TASK TO CARRY OUT
Report, as a bare number, how many lines in the data contain "with".
***** MATERIAL FOR THE TASK *****
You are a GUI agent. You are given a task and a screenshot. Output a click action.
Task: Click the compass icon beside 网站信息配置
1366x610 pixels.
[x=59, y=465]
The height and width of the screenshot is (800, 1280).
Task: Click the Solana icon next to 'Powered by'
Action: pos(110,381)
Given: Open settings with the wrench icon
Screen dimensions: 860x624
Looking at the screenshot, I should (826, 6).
*****
***** MATERIAL FOR THE TASK *****
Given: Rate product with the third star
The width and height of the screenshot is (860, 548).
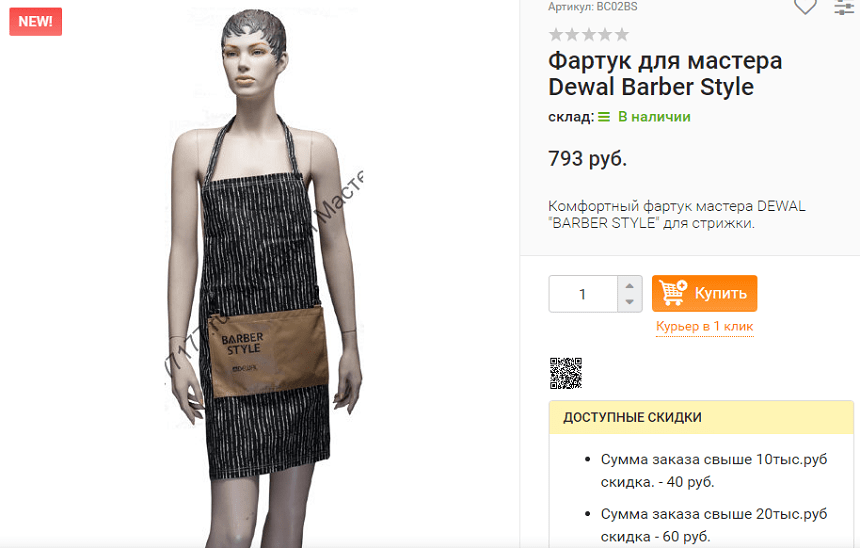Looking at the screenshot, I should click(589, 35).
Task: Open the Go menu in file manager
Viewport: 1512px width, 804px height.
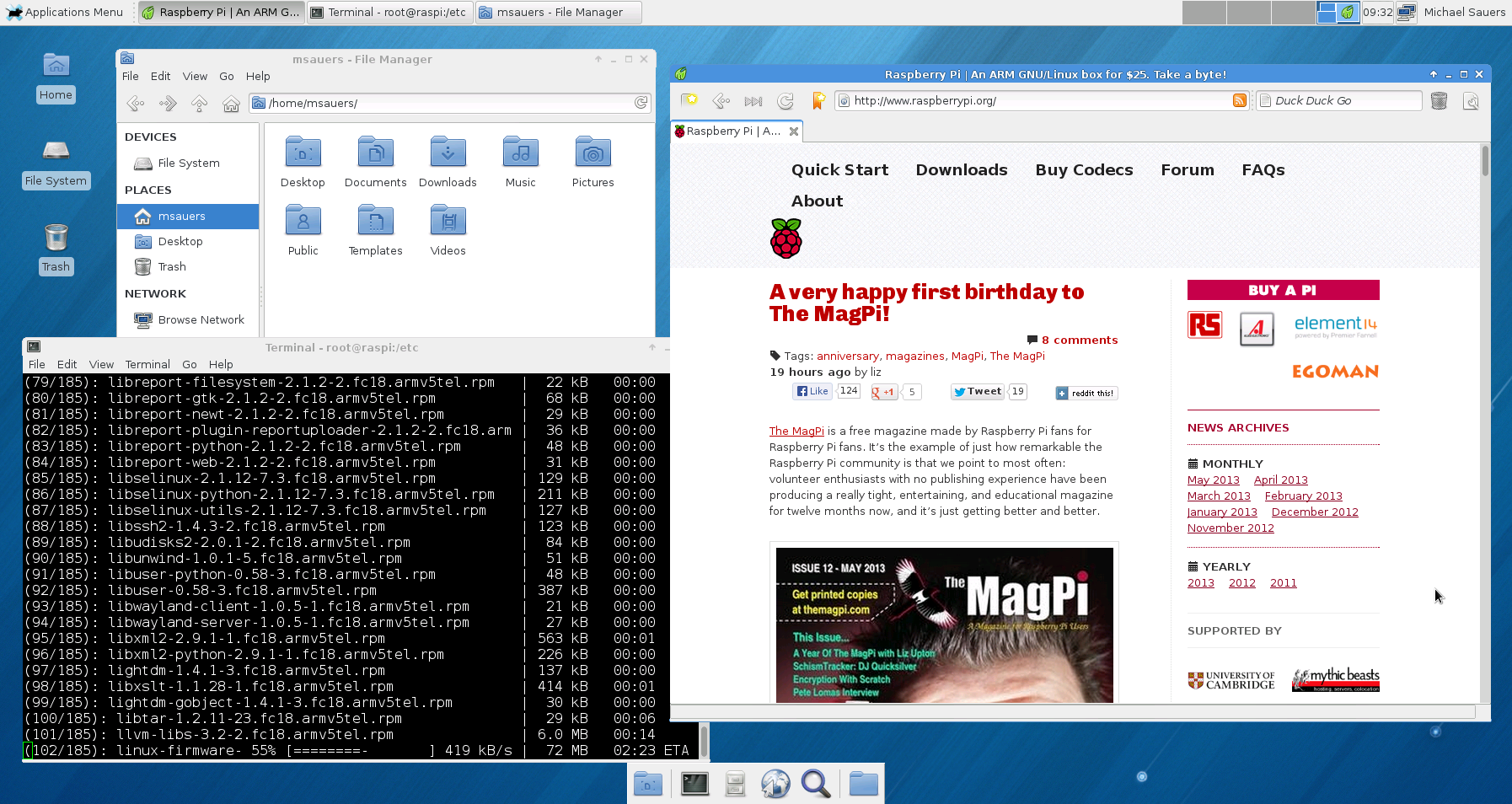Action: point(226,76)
*****
SOLUTION TO THIS PROBLEM
2